## Begin
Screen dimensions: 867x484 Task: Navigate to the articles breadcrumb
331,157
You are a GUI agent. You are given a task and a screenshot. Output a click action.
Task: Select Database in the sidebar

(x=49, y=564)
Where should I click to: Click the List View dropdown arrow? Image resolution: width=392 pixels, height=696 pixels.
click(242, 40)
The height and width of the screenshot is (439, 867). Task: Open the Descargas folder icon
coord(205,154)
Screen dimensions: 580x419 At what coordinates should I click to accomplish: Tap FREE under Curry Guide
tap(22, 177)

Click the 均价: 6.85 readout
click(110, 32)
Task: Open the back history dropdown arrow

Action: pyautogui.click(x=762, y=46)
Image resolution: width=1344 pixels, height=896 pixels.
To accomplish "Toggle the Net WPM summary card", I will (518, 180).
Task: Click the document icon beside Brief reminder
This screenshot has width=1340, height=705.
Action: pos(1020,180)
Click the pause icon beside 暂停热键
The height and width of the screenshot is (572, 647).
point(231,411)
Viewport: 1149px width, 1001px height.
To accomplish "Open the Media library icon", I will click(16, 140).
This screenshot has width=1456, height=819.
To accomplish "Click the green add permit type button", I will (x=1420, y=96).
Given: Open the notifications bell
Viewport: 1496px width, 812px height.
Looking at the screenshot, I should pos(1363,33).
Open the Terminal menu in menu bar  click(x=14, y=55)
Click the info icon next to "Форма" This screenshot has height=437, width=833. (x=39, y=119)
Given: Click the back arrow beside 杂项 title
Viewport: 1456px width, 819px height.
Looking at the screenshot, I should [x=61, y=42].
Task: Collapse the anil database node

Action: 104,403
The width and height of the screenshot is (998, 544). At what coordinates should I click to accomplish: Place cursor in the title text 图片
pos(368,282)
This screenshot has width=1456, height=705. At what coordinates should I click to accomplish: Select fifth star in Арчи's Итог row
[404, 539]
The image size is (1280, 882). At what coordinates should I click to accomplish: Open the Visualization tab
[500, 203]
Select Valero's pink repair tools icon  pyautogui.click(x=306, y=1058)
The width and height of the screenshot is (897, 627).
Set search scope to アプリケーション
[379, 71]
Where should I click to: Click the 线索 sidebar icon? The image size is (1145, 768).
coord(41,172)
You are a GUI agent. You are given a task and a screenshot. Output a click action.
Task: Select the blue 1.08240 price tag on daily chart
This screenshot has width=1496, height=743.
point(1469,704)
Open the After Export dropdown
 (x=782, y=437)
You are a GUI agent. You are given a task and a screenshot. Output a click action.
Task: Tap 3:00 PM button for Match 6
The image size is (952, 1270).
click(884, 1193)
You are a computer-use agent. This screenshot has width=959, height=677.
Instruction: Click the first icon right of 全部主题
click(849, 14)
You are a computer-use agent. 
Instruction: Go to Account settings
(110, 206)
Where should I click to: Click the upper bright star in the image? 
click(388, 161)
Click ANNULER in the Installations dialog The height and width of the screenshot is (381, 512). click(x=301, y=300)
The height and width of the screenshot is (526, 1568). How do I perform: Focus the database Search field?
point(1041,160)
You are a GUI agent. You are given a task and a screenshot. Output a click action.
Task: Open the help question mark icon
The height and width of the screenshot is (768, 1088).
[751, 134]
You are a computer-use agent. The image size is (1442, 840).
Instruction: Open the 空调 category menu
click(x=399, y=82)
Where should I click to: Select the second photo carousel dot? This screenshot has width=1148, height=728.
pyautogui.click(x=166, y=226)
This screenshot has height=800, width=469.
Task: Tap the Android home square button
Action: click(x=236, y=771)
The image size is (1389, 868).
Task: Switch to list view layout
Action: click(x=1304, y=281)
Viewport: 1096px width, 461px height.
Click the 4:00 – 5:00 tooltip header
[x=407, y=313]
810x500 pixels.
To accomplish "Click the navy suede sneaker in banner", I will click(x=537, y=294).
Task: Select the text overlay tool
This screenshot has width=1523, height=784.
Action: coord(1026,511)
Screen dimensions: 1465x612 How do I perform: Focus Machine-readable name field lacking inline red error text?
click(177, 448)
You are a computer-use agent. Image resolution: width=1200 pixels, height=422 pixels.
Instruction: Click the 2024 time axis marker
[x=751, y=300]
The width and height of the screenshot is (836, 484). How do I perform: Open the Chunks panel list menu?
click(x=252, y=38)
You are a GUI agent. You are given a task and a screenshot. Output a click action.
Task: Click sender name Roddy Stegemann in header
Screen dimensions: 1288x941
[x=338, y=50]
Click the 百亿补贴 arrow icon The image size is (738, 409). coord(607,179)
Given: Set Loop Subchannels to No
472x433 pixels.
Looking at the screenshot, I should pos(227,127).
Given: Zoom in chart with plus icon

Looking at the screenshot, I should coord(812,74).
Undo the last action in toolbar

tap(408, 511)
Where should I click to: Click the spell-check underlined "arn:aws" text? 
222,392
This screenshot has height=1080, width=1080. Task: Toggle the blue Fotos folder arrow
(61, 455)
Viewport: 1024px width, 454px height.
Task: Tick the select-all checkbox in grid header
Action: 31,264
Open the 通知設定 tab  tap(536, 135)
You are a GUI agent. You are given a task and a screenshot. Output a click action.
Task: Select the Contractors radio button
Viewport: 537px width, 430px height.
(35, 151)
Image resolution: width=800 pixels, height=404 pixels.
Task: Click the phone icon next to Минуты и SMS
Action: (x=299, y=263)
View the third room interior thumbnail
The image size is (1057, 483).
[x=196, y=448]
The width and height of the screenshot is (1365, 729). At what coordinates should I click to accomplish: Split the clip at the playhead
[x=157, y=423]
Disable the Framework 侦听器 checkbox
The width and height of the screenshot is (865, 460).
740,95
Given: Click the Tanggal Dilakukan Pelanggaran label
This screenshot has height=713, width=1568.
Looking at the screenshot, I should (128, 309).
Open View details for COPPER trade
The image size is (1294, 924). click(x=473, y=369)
## End
• [The task]:
Copy out the lines of the material again, starting at the line containing "Where should I click to: Select" and ending at the line containing "Action: click(x=1304, y=281)", with both of those lines included.

• [Solution]:
Where should I click to: Select the second photo carousel dot? This screenshot has width=1148, height=728.
pyautogui.click(x=166, y=226)
This screenshot has height=800, width=469.
Task: Tap the Android home square button
Action: click(x=236, y=771)
The image size is (1389, 868).
Task: Switch to list view layout
Action: click(x=1304, y=281)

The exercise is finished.